Debt consolidation is when you rollover all your unsecured debts under one debt so that you only have one interest rate, monthly payment and fees to pay off.
Is debt consolidation worth it?
Debt consolidation is when you rollover all your unsecured debts under one debt so that you only have one interest rate, monthly payment and fees to pay off.

However, there’s no single way to knock down debts.
Some people consolidate their debts and pay them off by taking out a loan or applying for a balance transfer card so that they only have one large debt to manage.
There are also people who prefer to optimise their debts and pay them off separately through refinancing.
Here’s what you need to know about the three common options for addressing debt.

Debt consolidation
Debt consolidation through loans
Taking out a debt consolidation loan can be a good alternative to creating a do-it-yourself (DIY) debt repayment plan and deciding which among your debts to knock down first.
With this type of loan, you’ll know how much you need to pay each period without worrying about a variety of high interest rates and fees being applied to some balances.
Likewise, it eliminates the need to decide whether to focus on the balance or interest rate when making extra repayments.
Some experts advise against quickly rolling all your debts into one loan because it may prolong the life of your debt.
If this happens, your potential savings from a lower interest rate may be reduced or you’d actually pay more in interest.
Debt consolidation through credit card financing
Also called balance transfer, credit card financing refers to the process of transferring debts from one credit card to another that offers more favourable rates.
A balance transfer card basically pays off your debt in your old cards using the new card.

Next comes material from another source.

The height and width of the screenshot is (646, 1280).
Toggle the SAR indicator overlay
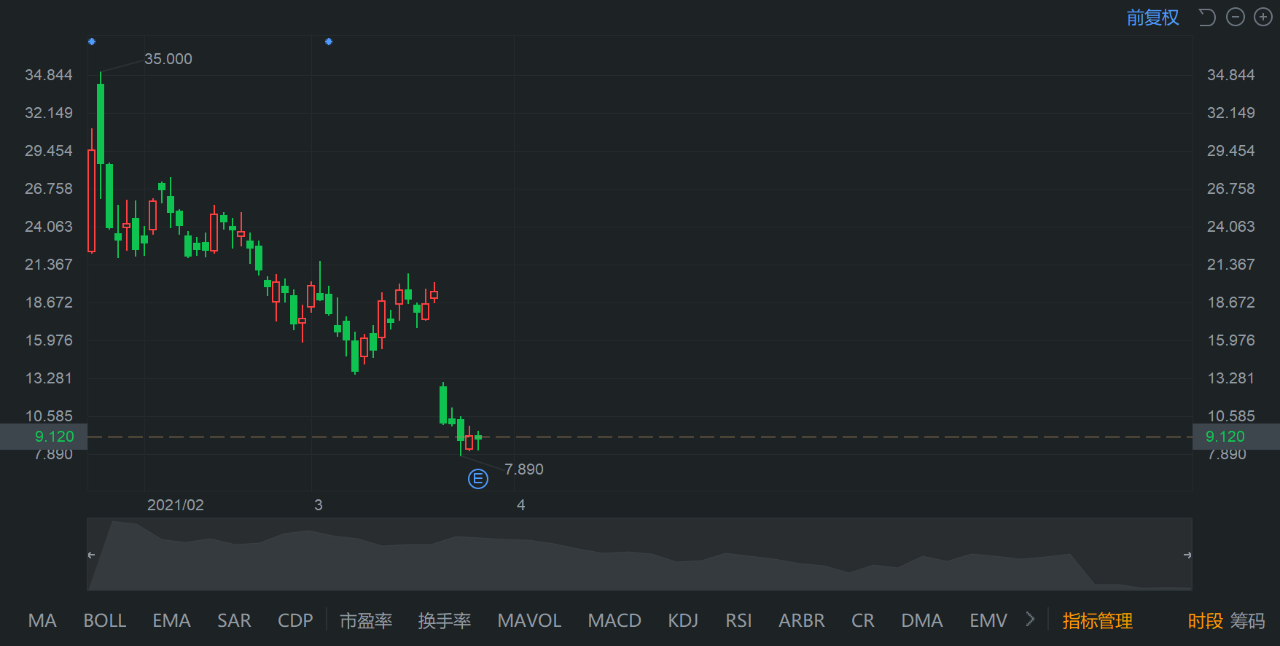tap(234, 621)
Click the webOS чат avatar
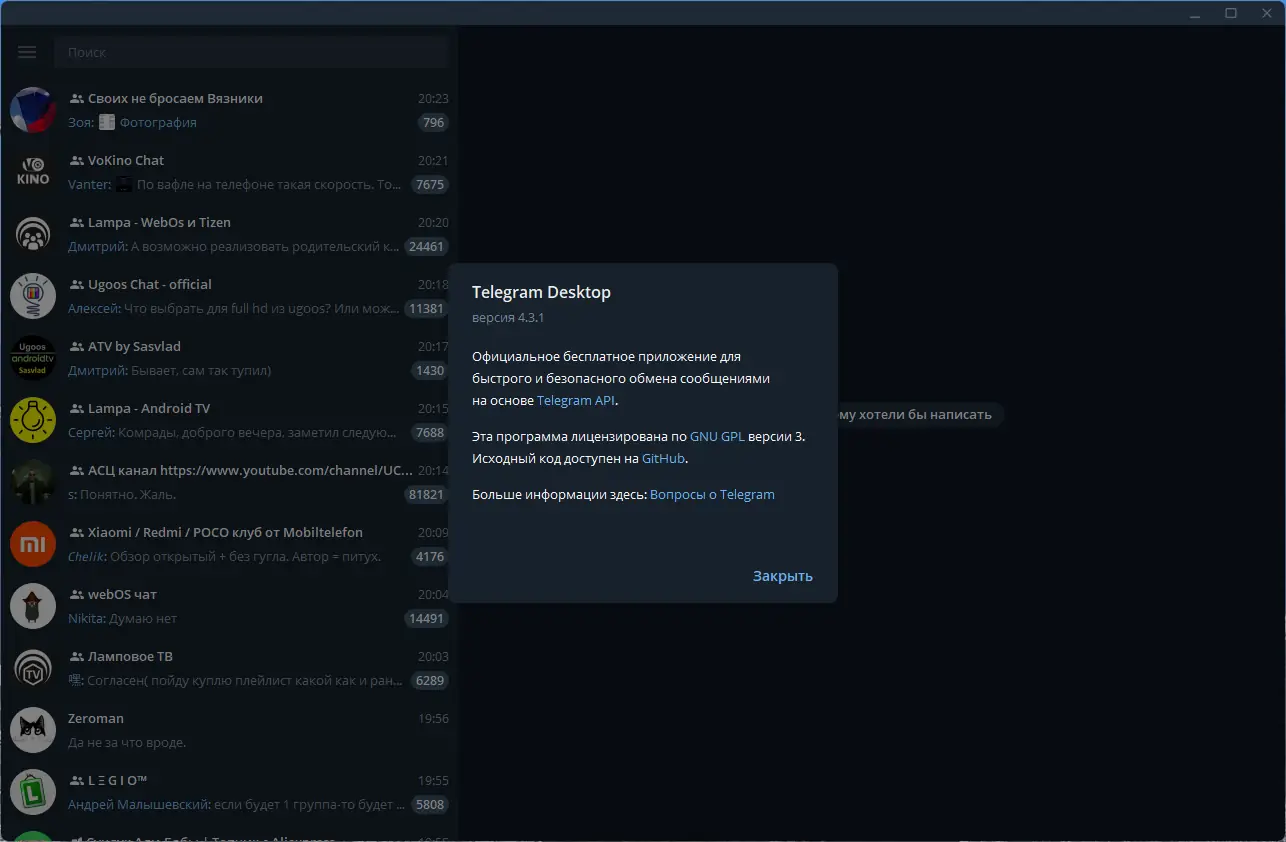1286x842 pixels. pyautogui.click(x=32, y=606)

In turn, your debts are consolidated in one account with zero or low interest for a specified duration.
Once this no-interest or low-interest period ends, any balance left will attract a higher interest rate.
Refinancing
Refinancing doesn’t lower the number of debts you have. Rather, it allows you to minimise the cost of one or more debts by replacing them with better rates and, when applicable, lower fees.

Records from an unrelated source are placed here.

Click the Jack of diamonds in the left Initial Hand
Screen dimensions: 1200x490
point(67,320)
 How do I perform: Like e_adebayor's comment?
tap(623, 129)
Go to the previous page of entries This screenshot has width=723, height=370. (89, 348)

You may also apply both strategies at the same time since some people also consolidate debts when they refinance.
However, you need to consider the benefits of each strategy to your current financial circumstances when deciding whether to apply one or both.
If you’re not sure which one is more appropriate to your situation, consider seeking the advice of a professional or a financial counsellor from the National Debt Helpline who can help you weigh your options.
Debt consolidation v refinancing
While debt consolidation means to combine all your debt into one, refinancing focuses on replacing some debts to secure more favourable terms.
Neither is necessarily better than the other – it all depends on your current circumstances.
Debt consolidation is worth it if your potential savings in interest from the new loan is greater than the amount you’ll save if you follow a do-it-yourself plan.
Likewise, you must be willing to exercise due diligence to secure appropriate terms and have a firm resolution to get out of debt. Without these, you may fall behind on payments and end up with a bigger debt than when you started.
How to avoid being deep in debt
Regardless of how you choose to pay off your debt, the most important thing you need to do is to commit to paying off your balance in full and on time each billing statement. Furthermore, you’ll need to commit to altering your spending behaviour to avoid repeating the debt cycle.